BEGIN Entries shown

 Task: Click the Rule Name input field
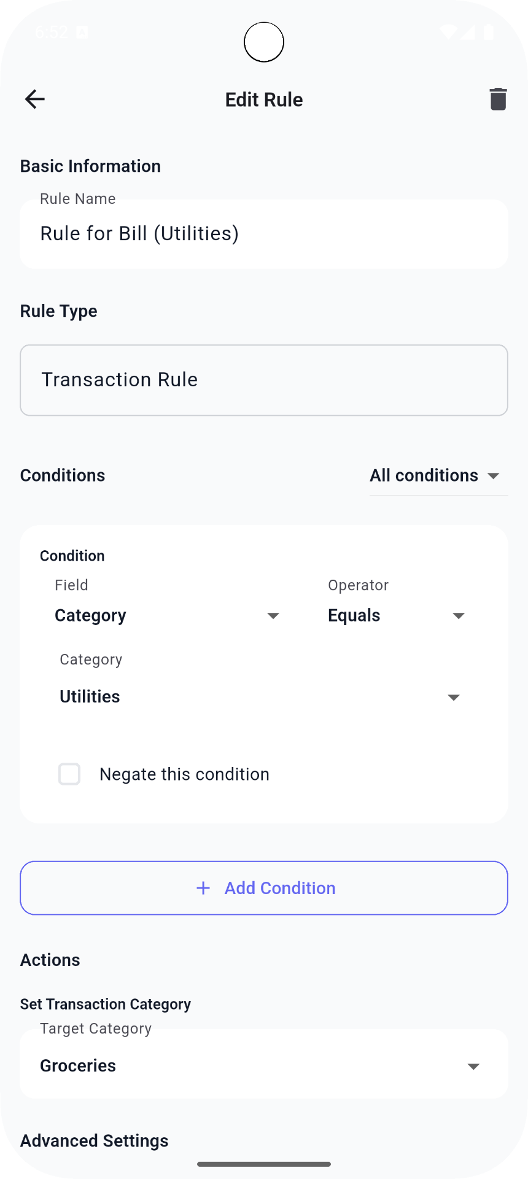pyautogui.click(x=264, y=233)
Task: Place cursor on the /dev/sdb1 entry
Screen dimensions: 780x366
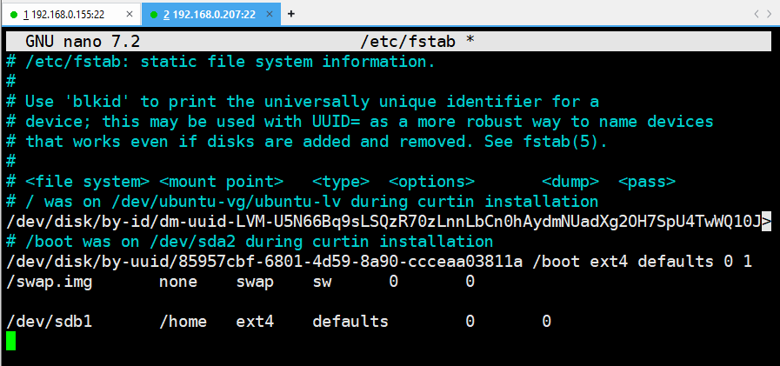Action: 50,322
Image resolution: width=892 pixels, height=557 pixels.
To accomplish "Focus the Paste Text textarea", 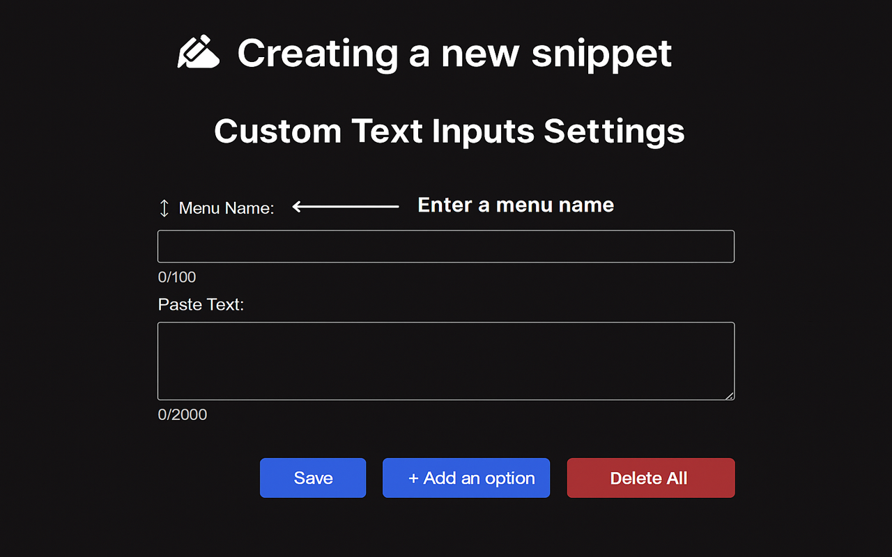I will pyautogui.click(x=446, y=361).
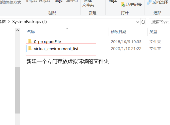This screenshot has width=170, height=125.
Task: Click the scrollbar up arrow in navigation pane
Action: pos(18,31)
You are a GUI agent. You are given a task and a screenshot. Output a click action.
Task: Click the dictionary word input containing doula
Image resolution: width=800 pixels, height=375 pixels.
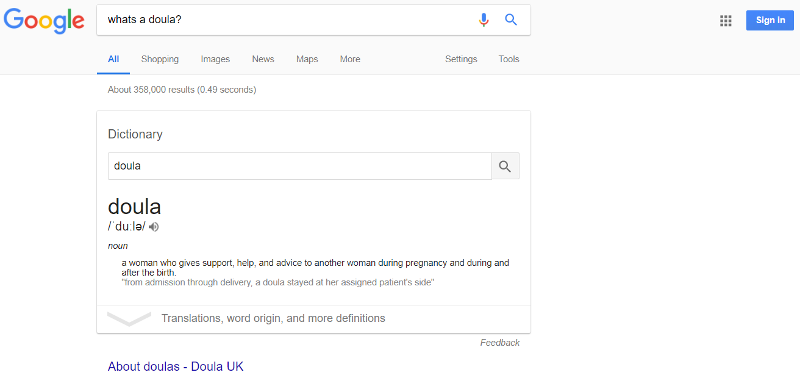pos(299,166)
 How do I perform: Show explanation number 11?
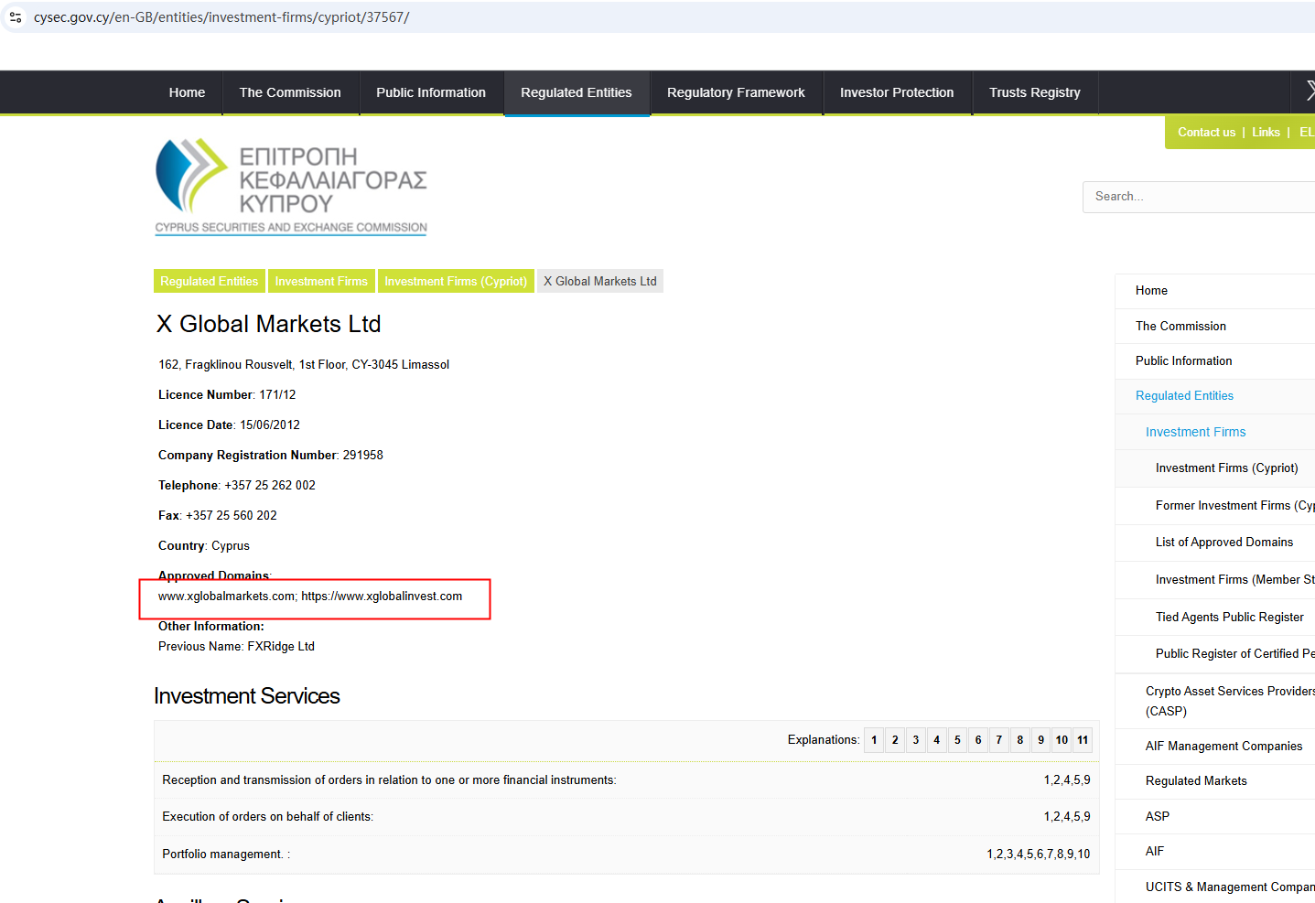1083,740
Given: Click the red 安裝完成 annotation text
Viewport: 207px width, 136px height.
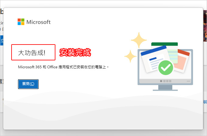Looking at the screenshot, I should coord(75,52).
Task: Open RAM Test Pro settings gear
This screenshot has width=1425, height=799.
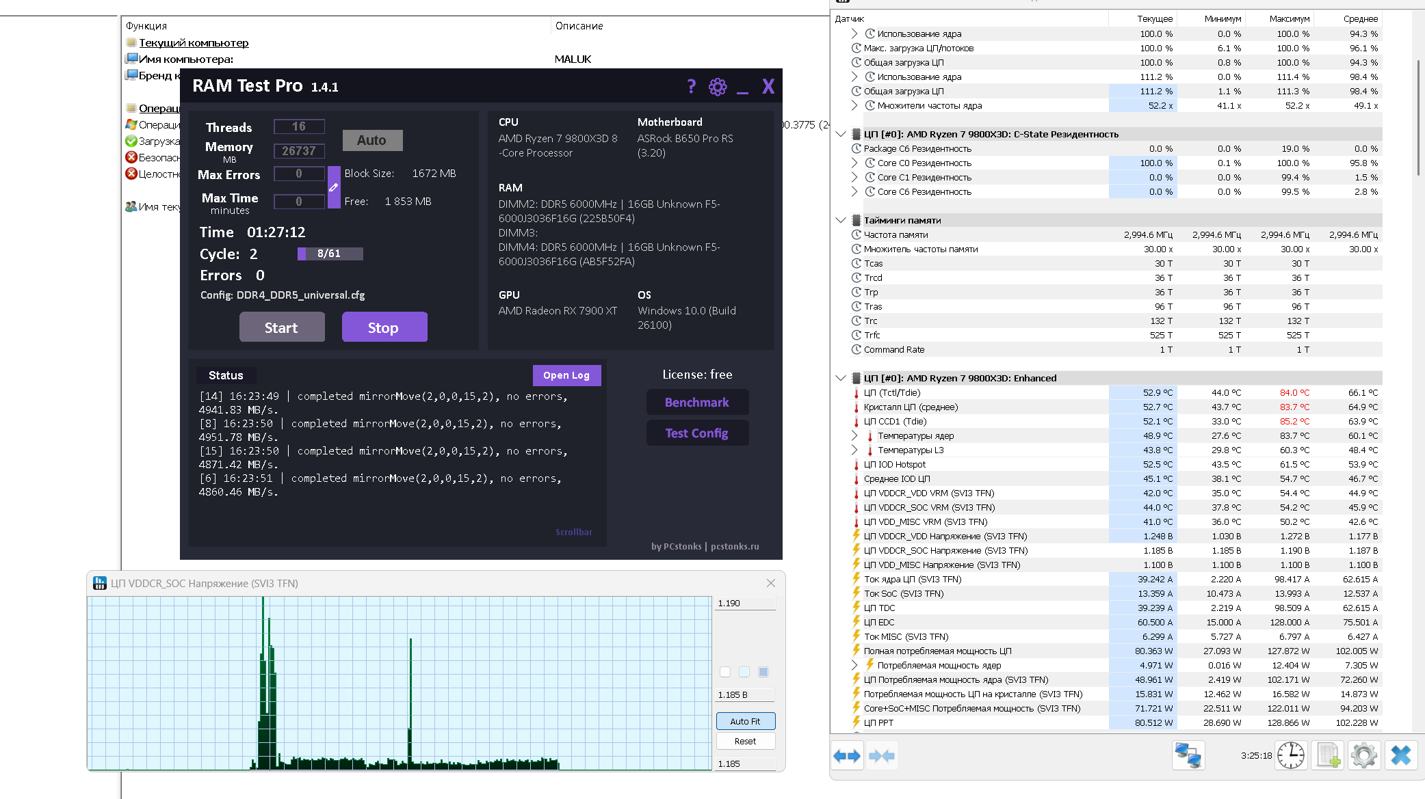Action: pos(717,87)
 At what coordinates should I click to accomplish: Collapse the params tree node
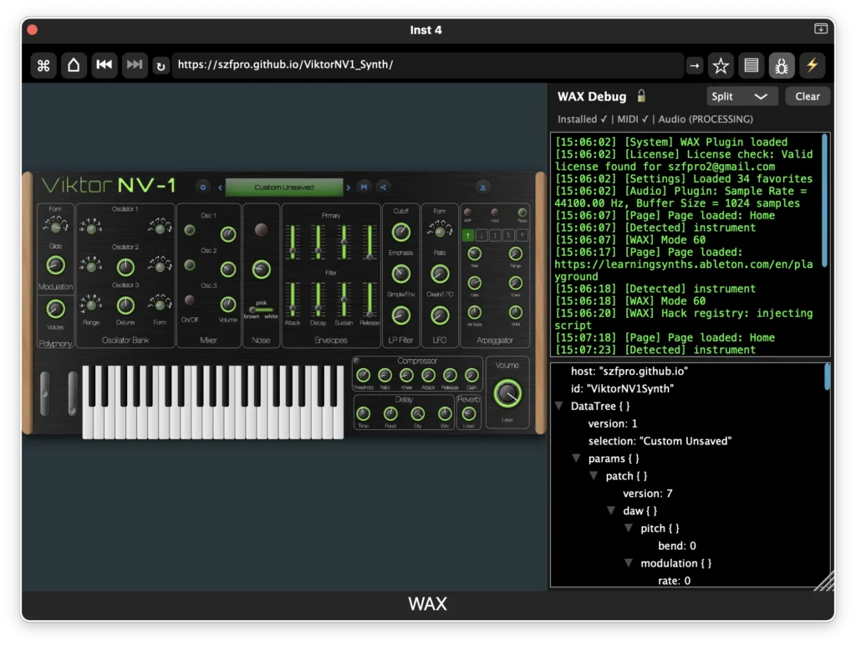(x=576, y=459)
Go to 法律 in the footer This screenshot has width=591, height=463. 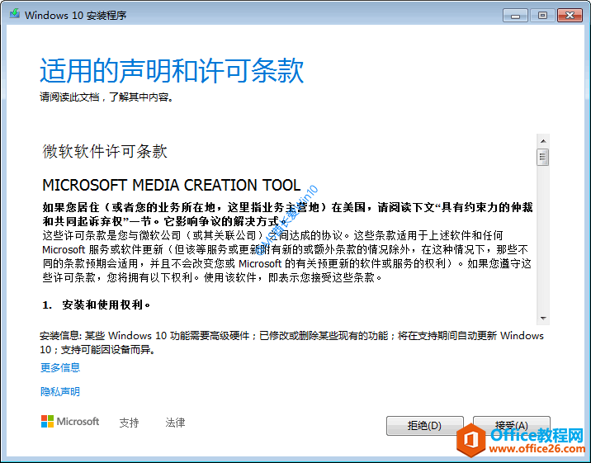click(x=175, y=423)
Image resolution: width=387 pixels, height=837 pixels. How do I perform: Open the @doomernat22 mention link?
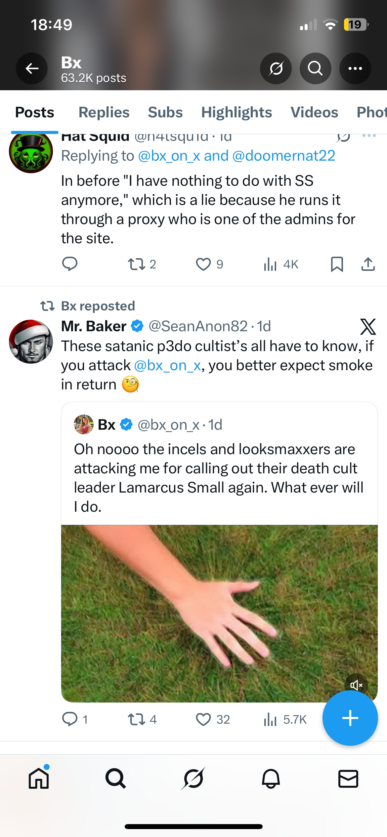click(284, 156)
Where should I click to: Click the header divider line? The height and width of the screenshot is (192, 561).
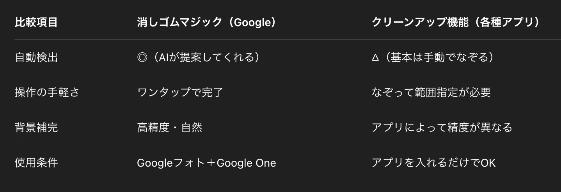click(288, 40)
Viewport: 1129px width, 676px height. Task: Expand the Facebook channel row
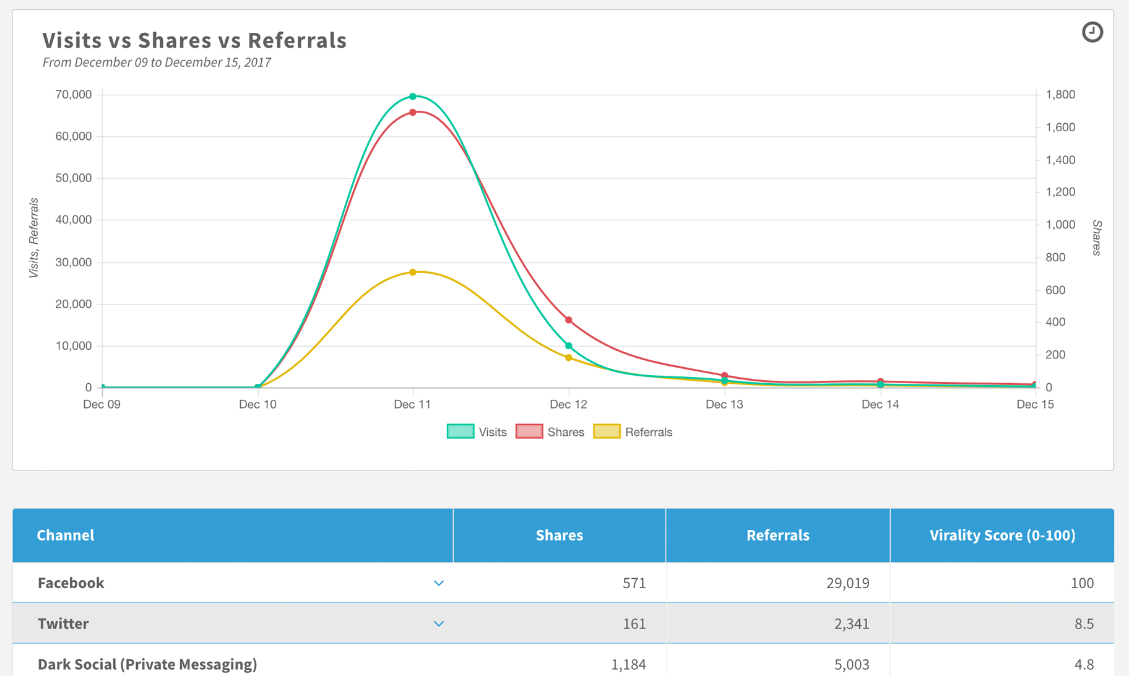click(x=439, y=583)
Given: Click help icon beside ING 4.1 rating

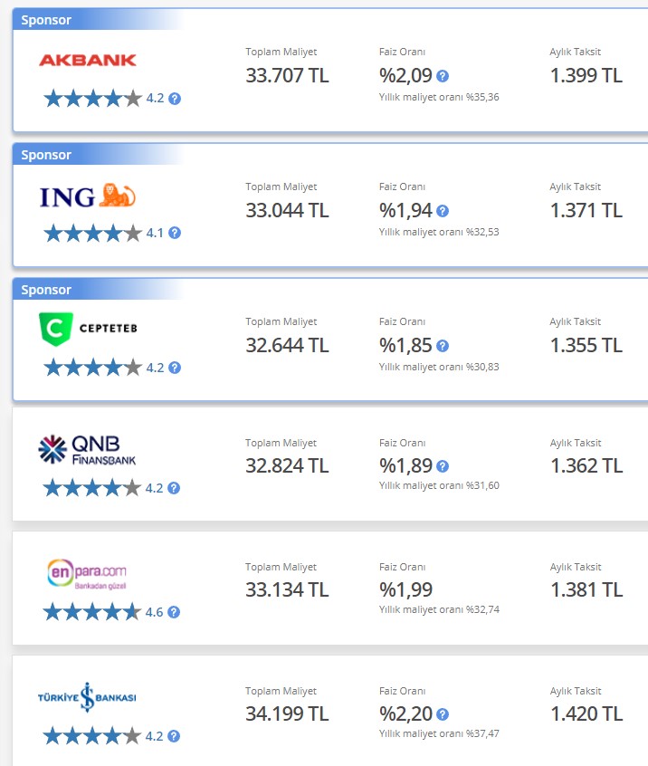Looking at the screenshot, I should pos(175,233).
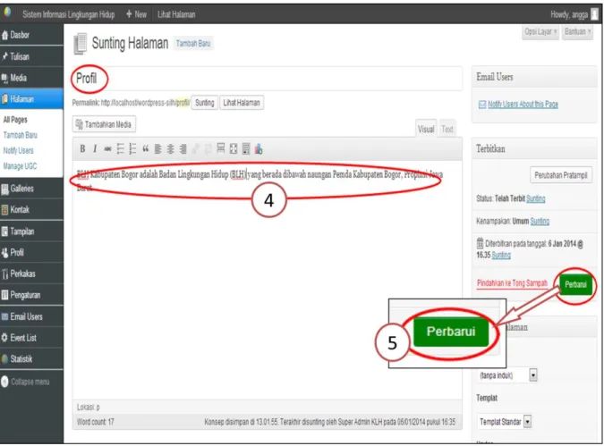
Task: Show the kitchen sink toolbar row
Action: 246,149
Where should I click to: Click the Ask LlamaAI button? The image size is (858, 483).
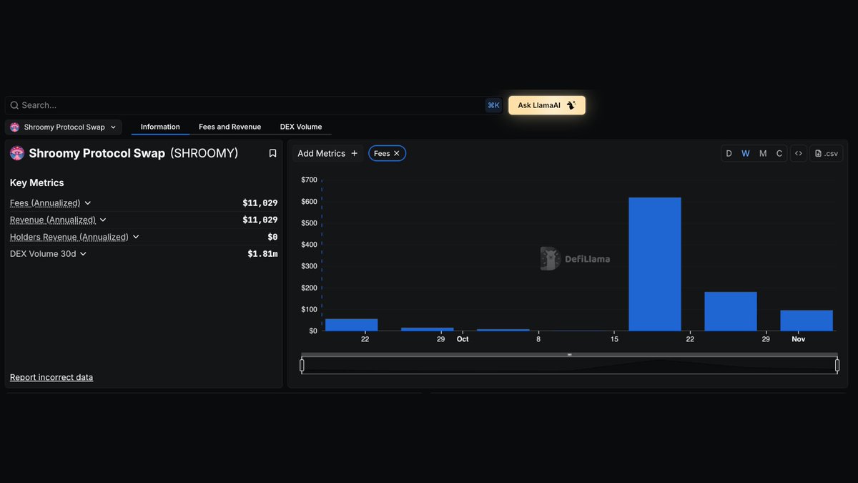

END Entries shown

** Exercise instructions **
Give again exactly the lines running from the beginning of the material above through the line that contains "Image resolution: width=892", and leave out every picture.

** Answer area **
 Task: Click the Rule Name input field
pyautogui.click(x=264, y=233)
Task: Place cursor on the /dev/sdb1 entry
Screen dimensions: 780x366
Action: 50,322
Image resolution: width=892 pixels, height=557 pixels.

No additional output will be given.